Work task. Find the line with "Task: Click the Benutzer people icon" in the records below, then please transcribe it and every later line exactly, omitting the pictures and adding nothing.

[Items from a dataset]
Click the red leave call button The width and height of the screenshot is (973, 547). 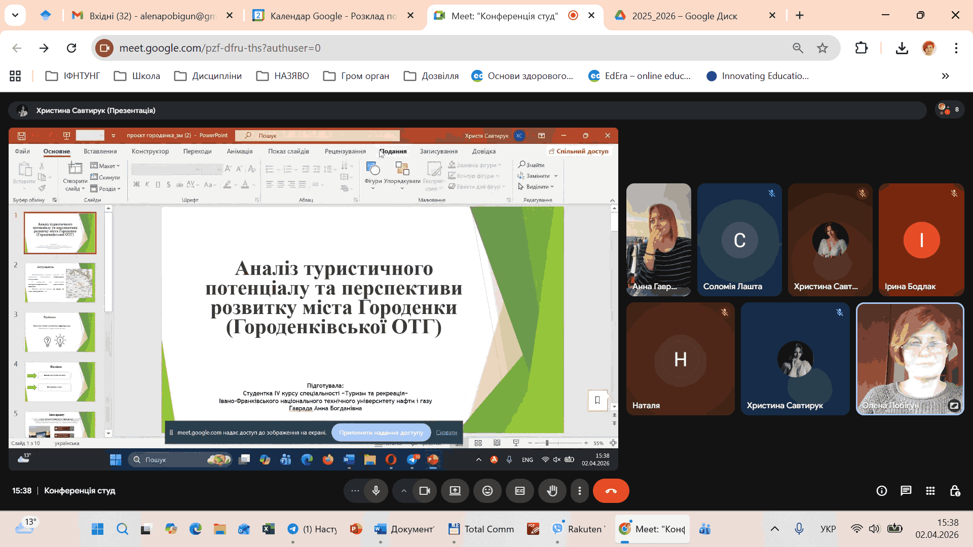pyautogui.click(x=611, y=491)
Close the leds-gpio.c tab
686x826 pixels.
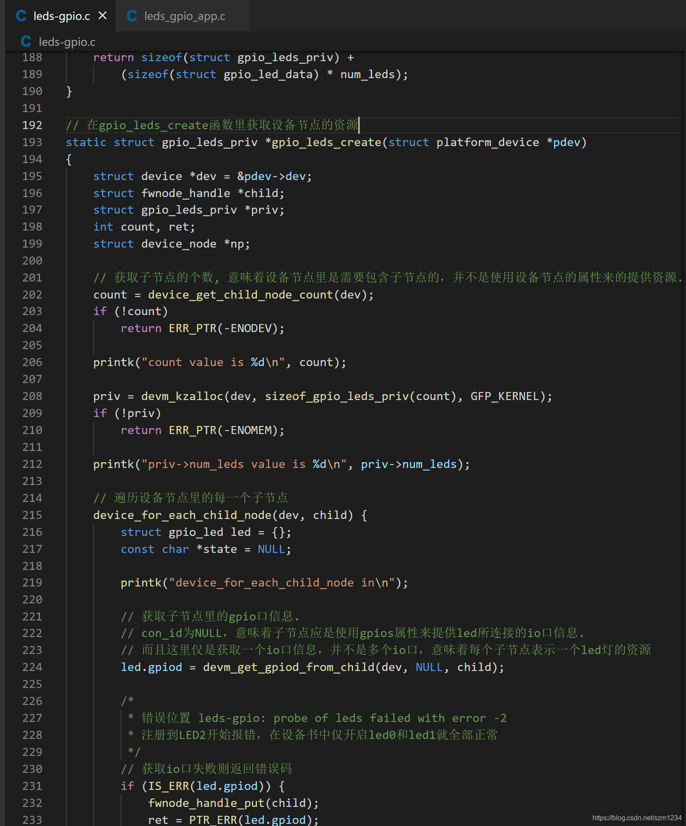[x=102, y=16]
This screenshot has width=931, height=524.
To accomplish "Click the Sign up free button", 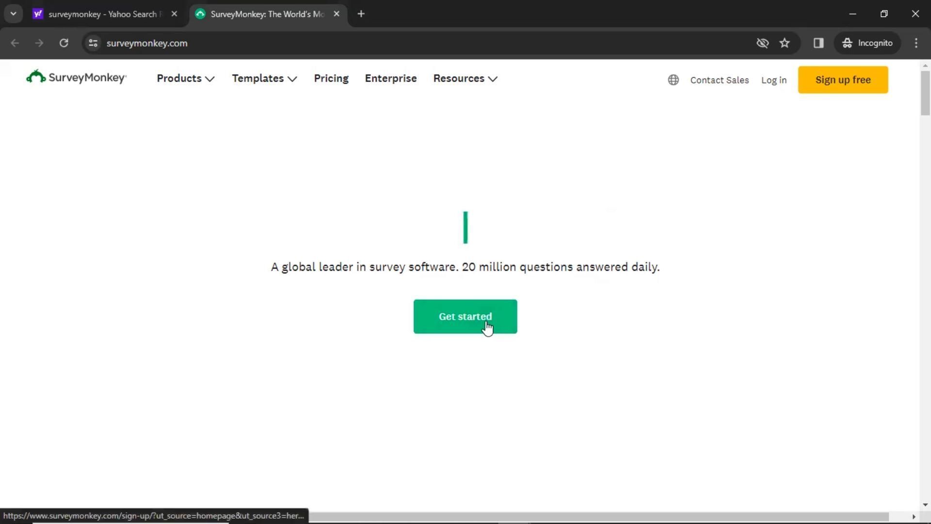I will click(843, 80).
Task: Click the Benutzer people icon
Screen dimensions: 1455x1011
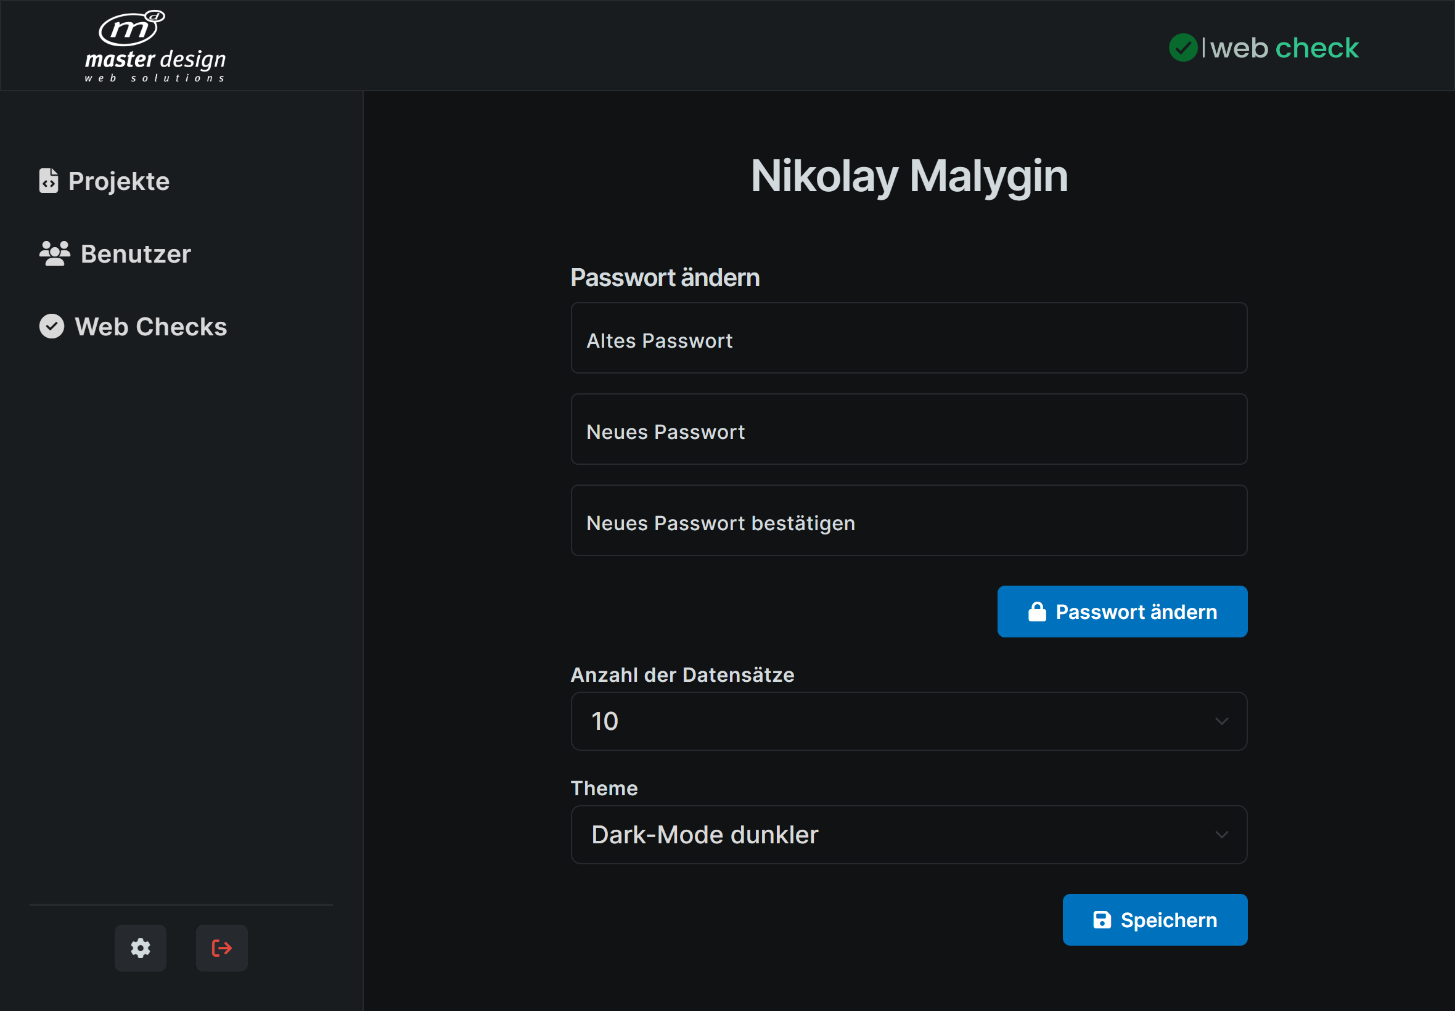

Solution for this problem.
Task: Click the Benutzer people icon
Screen dimensions: 1455x1011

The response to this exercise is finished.